Given problem
Please quote each of the following records word for word, leaving out the pictures.
· · · · · · ·
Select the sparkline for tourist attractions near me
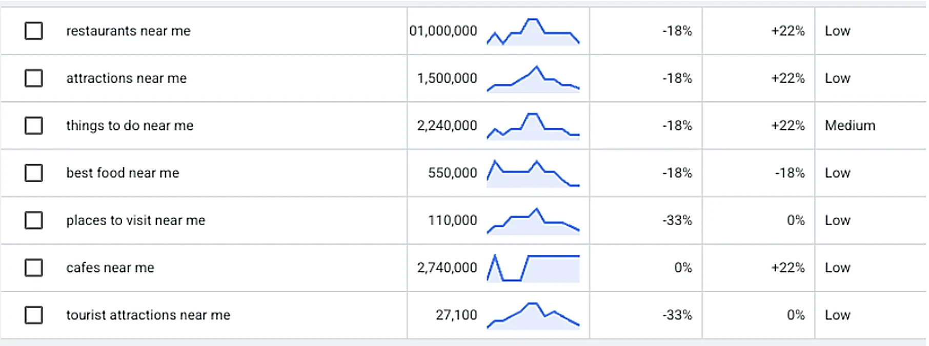929x346 pixels. click(533, 315)
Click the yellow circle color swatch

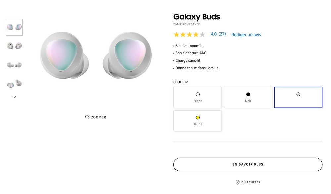(198, 118)
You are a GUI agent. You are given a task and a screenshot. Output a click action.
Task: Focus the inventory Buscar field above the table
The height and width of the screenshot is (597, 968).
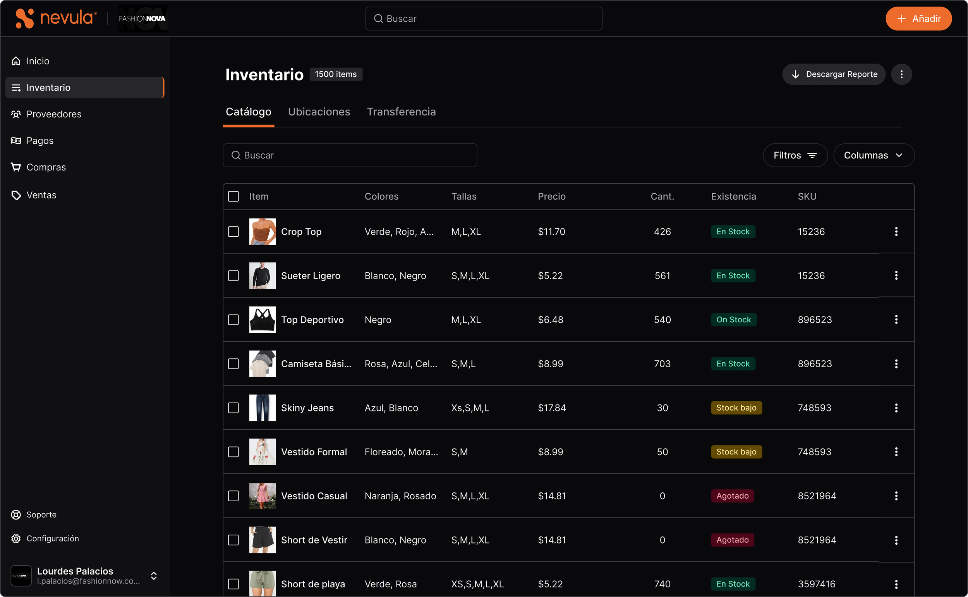coord(350,155)
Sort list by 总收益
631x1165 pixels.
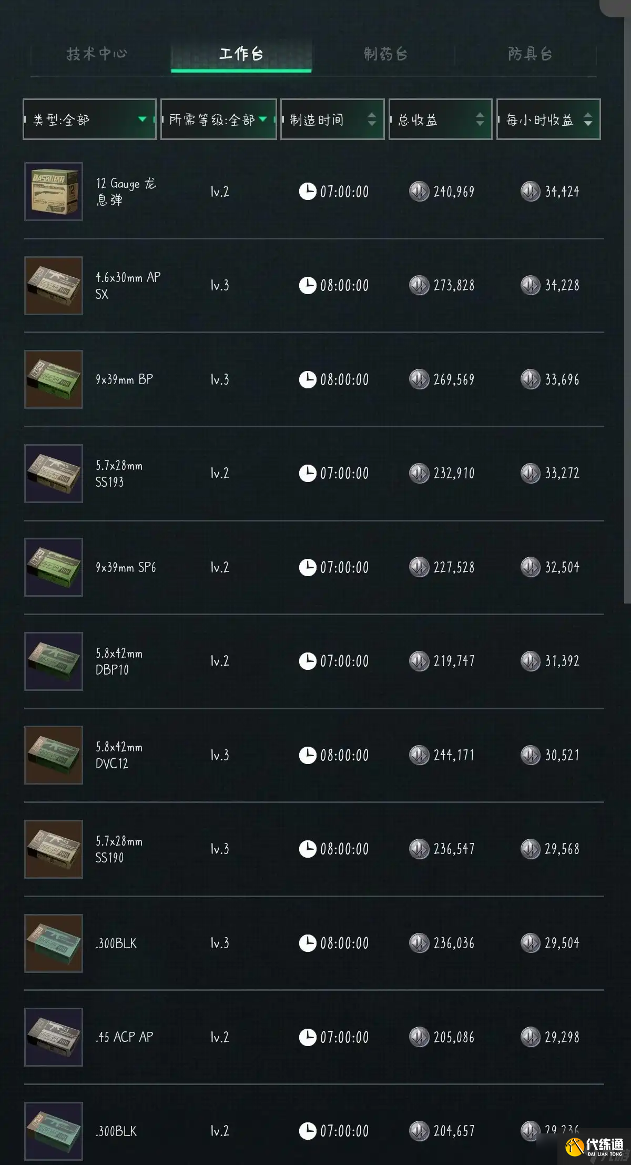click(x=440, y=119)
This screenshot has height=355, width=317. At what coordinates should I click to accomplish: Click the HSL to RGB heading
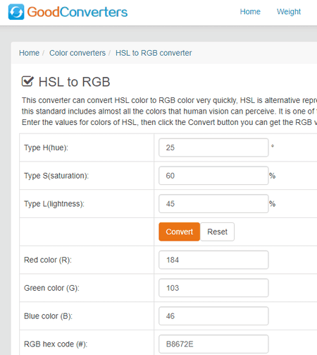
· · · · · · ·
Result for this exercise
Select the sparkline for tourist attractions near me
929x346 pixels. click(533, 315)
Click the yellow circle color swatch

(198, 118)
You are a GUI agent. You are given a task and a screenshot. Output a click action.
Task: Focus the inventory Buscar field above the table
The height and width of the screenshot is (597, 968).
coord(350,155)
Sort list by 总收益
631x1165 pixels.
click(x=440, y=119)
This screenshot has height=355, width=317. At what coordinates should I click to accomplish: Click the HSL to RGB heading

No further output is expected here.